Norman Mitchell’s biggest concern in town is high property taxes and what he defined as runaway spending.
“The $19.50 tax rate is based on 110 percent of valuation. They are taxing me on something I don’t even own,” he said. “It’s fiscal responsibility. Our town’s answer seems to be spend more money.”
He said there must be waste in the municipal budget.
“To be valued so high and to have such a high tax rate, and not just in one department,” he said.
He also is concerned about the possibility of construction of a wind farm.
“If we build a wind farm, that would be $40 to $60 million in (added) valuation. The school budget would increase,” he said.
He wants to have a wind ordinance moratorium enacted so that what he termed an impartial group could write a new ordinance.
“It’s been stated that the writers were not impartial, that they favored wind mills. I think Dixfield deserves to be protected,” he said.
He believes wind energy would raise electricity costs by $145 million by the year 2017, which would increase the average household electricity bill by $80 a year, largely because of the costs needs to upgrade the electricity grid.
Mitchell said he based these statistics on The Beacon Hill Institute, which is a research division of Suffolk University.
On other issues, he favors retaining Dirigo High School but he’s undecided on whether the town should use $50,000 on the withdrawal process from RSU 10.

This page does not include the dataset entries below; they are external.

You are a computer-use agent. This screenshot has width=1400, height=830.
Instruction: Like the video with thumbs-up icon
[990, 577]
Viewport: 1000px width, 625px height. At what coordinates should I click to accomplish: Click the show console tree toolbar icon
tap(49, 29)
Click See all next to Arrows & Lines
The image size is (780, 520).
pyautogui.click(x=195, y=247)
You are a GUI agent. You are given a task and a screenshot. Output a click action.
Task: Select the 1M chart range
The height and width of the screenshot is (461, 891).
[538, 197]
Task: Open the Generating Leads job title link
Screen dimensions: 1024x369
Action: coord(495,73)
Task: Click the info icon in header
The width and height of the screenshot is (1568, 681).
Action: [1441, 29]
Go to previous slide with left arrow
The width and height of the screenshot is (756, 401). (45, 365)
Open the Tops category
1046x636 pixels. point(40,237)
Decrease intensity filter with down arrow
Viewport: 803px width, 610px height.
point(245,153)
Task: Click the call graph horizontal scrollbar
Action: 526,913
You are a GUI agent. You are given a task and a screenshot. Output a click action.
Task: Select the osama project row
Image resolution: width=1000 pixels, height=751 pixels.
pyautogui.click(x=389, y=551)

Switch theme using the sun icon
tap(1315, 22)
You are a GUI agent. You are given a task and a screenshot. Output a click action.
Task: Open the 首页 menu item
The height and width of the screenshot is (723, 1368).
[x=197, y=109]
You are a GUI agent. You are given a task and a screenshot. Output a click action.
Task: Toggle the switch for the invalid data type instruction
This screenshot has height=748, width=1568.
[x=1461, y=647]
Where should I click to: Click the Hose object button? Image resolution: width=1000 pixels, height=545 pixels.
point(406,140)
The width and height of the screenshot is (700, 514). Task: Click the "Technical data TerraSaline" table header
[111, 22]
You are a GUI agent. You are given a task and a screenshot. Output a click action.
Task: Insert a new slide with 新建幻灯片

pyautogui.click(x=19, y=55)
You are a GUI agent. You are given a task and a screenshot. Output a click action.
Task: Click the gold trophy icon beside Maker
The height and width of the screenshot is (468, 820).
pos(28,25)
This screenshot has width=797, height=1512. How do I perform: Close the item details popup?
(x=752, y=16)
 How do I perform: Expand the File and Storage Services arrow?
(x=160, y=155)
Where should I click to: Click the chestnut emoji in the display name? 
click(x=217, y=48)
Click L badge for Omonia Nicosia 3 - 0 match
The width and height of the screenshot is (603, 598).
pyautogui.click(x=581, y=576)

He is also concerned about what he termed as East Dixfield being cut off from the rest of the town.
“We don’t get the same edition of the newspaper, we don’t get the access channel. I’d like to have meetings and warrants posted on the outside of the fire department,” he said.
Mitchell is a former Dixfield Public Works employee, a former Planning Board and Finance Committee member, and unsuccessfully ran against now Town Manager Eugene Skibitsky for a seat on the Board of Selectmen.
“I have experience in municipal employment and government,” he said.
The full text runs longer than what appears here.